ИЗВЛЕЧЁННЫЙ ТЕКСТ

□ □ □

Единственным связующим звеном, которое у нас было, являлась Мэри Паккард, вдова Артура Паккарда, который в течение длительного времени был советником отца по вопросам филантропии. Обладавшая квалификацией медицинской сестры, Мэри ухаживала за отцом после смерти матери. Она продолжила выступать в этой роли и после того, как отец повторно женился, и у нее также установились близкие отношения с Мартой. Мэри не возражала против общения с Пегги и со мной, и именно через нее мы узнали в начале 1960 года, что у отца рак простаты и что он госпитализирован в Тусоне. Однако мы не смогли непосредственно вступить в контакт ни с отцом, ни с Мартой, чтобы убедиться, действительно ли речь идет о таком диагнозе, и просто выразить свое участие.
Доктор отца из Таксона отказался дать мне удовлетворительный ответ на вопрос о тяжести его состояния, и я стал волноваться еще больше. В конце концов, я передал отцу через Мэри и через доктора, что, по моему мнению, он должен получить заключение второго врача по поводу своего заболевания и что я хотел бы навестить его.
ТЯЖЕЛОЕ ПИСЬМО
Несколько дней спустя я получил самое неприятное письмо в моей жизни. Оно было подписано отцом. Тон был холодным, даже враждебным, и в письме, в частности, говорилось:
В настоящее время я физически способен говорить откровенно об определенных действиях в последние месяцы со стороны некоторых из вас, мальчики, которые удивили и глубоко ранили меня... Много недель тому назад я почувствовал, что суждение как моей жены, так и моего доверенного друга миссис Паккард было поставлено некоторыми из вас под сомнение. Я понимал, что в противодействие моим собственным решениям и желаниям на докторов оказывают давление и в их действия вмешиваются, что заставило меня поставить некоторые прямые вопросы. Хотя на них также не хотели отвечать, я настоял на том, чтобы мне рассказали обо всех фактах, и очень четко разъяснил мое возмущение в отношении использованной тактики и ее полномасштабных последствий...

□ □ □

ДАННЫЕ

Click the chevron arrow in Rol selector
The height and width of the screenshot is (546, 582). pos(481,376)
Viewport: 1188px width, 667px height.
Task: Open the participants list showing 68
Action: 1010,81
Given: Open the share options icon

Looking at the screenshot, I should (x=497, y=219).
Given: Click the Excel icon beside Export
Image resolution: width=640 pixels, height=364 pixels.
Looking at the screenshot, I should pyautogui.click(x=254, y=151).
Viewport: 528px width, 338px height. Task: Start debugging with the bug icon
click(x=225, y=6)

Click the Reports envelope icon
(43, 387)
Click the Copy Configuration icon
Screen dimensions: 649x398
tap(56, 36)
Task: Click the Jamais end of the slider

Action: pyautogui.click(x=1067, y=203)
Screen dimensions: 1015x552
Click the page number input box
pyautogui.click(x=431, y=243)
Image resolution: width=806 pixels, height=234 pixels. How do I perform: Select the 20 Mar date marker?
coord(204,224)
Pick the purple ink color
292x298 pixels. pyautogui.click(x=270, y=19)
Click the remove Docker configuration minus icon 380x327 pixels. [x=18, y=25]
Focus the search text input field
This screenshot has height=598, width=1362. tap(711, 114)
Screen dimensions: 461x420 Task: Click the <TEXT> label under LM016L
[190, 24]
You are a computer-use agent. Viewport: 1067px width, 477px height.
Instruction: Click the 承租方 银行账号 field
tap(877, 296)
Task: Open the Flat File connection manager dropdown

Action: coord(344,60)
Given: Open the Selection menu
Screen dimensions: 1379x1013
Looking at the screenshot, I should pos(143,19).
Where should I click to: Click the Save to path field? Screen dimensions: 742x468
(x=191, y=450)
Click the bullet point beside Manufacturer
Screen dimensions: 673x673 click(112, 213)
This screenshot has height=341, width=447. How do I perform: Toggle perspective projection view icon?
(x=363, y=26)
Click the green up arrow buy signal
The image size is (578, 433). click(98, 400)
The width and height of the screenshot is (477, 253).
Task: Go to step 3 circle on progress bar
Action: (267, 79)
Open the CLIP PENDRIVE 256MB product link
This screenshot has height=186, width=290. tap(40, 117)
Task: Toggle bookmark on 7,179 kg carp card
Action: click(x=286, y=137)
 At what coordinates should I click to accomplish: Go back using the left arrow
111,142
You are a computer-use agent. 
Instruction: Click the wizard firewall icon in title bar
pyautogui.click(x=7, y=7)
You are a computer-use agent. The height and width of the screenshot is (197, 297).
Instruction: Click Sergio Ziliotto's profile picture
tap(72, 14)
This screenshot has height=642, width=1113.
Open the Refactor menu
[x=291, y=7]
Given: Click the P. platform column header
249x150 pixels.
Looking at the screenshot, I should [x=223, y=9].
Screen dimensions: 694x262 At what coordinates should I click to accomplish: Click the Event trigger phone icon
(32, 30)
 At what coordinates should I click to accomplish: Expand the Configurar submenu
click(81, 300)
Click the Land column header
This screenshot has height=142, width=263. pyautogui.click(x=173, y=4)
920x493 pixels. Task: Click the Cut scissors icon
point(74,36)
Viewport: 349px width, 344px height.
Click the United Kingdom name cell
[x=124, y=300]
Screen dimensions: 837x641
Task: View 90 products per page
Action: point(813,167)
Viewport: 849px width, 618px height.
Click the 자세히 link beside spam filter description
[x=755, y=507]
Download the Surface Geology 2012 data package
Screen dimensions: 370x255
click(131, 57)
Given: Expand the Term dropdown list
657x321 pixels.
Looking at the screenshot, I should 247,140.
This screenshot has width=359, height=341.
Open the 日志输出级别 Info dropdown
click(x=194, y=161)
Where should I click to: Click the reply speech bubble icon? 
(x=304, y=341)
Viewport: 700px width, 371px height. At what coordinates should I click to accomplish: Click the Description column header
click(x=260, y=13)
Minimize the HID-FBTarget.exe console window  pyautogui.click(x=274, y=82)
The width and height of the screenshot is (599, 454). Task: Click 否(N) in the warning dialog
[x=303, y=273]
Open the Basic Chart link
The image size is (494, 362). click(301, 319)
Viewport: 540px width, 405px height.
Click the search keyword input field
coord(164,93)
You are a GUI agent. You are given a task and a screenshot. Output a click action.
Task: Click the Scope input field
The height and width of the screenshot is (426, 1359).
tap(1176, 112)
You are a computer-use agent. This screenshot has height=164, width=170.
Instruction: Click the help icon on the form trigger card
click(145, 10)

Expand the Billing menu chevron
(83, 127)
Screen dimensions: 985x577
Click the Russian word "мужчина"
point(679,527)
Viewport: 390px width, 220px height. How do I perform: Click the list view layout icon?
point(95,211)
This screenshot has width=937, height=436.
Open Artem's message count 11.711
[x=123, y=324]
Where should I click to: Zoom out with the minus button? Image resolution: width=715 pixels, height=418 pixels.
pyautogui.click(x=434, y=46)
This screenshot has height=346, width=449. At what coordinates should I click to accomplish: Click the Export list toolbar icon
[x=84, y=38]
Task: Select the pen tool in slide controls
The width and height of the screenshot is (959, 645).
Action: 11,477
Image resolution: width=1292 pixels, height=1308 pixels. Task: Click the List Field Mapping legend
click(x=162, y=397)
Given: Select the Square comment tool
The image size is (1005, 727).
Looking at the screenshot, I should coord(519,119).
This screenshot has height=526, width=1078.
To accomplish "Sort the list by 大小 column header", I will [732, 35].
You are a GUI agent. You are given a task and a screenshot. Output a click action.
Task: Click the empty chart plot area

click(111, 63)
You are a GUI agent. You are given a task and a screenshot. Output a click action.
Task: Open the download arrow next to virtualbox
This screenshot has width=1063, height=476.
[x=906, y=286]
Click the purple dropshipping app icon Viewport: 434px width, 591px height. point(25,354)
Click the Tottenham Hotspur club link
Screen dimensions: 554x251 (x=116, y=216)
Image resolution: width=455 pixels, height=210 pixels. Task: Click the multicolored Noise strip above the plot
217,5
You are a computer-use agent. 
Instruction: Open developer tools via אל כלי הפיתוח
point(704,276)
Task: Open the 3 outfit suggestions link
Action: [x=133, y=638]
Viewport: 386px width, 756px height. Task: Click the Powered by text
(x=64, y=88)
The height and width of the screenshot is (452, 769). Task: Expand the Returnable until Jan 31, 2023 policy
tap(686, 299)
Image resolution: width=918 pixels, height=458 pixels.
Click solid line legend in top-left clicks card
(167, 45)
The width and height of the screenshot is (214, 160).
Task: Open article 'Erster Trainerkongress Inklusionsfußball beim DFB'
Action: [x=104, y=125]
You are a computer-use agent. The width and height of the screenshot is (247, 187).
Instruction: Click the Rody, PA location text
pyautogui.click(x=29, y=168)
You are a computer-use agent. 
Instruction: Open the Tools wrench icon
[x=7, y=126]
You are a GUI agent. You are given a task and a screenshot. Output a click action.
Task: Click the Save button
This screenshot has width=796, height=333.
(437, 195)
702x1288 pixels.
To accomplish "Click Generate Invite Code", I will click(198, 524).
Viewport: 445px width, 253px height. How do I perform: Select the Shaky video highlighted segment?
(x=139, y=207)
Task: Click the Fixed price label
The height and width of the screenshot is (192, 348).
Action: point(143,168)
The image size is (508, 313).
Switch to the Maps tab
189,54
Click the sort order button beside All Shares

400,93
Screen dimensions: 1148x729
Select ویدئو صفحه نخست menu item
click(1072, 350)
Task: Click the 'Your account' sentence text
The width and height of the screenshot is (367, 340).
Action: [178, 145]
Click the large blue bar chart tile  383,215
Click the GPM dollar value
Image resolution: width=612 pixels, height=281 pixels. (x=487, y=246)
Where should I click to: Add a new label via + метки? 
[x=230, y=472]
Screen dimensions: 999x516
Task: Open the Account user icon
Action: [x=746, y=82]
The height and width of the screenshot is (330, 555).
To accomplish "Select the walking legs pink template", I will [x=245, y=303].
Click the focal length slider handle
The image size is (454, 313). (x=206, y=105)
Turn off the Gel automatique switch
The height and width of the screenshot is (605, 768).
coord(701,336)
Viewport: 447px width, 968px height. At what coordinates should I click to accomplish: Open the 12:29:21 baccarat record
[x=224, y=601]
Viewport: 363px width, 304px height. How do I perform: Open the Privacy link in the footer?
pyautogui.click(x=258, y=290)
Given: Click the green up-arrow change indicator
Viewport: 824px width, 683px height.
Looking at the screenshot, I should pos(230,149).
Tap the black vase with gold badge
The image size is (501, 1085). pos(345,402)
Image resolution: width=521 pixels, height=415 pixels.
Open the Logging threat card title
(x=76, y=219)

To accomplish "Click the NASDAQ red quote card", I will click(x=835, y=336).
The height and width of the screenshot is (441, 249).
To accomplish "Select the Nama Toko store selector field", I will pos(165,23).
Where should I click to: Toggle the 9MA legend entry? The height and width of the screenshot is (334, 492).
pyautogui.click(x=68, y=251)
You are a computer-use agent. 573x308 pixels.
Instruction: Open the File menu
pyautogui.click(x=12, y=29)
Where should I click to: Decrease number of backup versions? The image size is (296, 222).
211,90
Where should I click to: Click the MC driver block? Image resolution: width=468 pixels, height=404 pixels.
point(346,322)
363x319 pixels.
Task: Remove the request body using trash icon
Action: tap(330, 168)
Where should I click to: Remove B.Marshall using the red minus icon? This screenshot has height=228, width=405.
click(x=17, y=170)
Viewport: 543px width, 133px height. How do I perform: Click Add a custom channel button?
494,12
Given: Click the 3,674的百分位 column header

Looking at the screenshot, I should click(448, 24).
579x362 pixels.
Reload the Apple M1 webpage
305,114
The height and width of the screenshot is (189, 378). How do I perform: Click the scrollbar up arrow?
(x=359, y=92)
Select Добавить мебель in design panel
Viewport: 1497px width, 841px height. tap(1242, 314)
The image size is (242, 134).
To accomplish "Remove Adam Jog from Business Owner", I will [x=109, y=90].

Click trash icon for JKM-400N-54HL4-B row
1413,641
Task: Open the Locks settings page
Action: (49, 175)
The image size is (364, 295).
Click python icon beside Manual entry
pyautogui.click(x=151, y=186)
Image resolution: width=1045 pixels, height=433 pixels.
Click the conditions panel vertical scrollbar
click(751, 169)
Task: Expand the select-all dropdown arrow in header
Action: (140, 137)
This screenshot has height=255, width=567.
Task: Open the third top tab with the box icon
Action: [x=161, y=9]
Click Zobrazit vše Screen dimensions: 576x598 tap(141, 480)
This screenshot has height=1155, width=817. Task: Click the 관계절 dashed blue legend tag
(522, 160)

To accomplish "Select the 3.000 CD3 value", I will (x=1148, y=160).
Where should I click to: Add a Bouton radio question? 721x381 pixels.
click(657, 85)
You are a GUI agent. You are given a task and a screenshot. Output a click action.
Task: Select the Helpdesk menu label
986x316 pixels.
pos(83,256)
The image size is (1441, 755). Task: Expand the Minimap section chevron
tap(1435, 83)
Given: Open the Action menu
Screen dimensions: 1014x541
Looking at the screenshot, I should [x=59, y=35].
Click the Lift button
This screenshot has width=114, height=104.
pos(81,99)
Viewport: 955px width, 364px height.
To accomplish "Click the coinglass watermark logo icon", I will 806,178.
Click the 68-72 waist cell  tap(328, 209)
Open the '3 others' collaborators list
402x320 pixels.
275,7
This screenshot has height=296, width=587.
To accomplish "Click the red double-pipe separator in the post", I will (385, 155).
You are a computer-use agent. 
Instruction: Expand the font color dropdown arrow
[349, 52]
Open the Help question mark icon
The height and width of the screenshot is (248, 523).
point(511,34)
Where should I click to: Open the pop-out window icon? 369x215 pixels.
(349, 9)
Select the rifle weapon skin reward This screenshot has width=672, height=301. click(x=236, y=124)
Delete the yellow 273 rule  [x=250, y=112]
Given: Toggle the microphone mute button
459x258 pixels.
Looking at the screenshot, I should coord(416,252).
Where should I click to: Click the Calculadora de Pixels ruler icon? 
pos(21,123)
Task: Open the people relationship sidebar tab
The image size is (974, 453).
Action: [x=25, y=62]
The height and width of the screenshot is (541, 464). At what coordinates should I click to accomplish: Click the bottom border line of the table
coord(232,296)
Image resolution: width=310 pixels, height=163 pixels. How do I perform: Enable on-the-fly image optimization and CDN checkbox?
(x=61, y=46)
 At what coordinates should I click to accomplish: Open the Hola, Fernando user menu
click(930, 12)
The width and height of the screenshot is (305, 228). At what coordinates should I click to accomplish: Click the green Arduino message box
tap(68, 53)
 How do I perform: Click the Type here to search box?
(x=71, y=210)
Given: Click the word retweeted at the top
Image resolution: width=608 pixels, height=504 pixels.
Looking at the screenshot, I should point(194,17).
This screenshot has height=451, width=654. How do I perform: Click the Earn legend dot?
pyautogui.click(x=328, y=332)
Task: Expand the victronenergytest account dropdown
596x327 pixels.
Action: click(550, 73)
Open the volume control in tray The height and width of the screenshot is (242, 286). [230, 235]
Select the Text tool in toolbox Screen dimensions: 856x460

□ □ □

ЗАДАНИЯ
(a) Переведите на английский язык предложение из текста о болезни отца: «Оно было подписано отцом».
(b) Обновите фрагмент текста о болезни отца, начиная со слов «Доктор отца из» и далее до слов «бы навестить его.». Замените в нём «второго врача» на «другого врача».

ОТВЕТЫ
(a) It was signed by my father.

(b)
Доктор отца из Таксона отказался дать мне удовлетворительный ответ на вопрос о тяжести его состояния, и я стал волноваться еще больше. В конце концов, я передал отцу через Мэри и через доктора, что, по моему мнению, он должен получить заключение другого врача по поводу своего заболевания и что я хотел бы навестить его.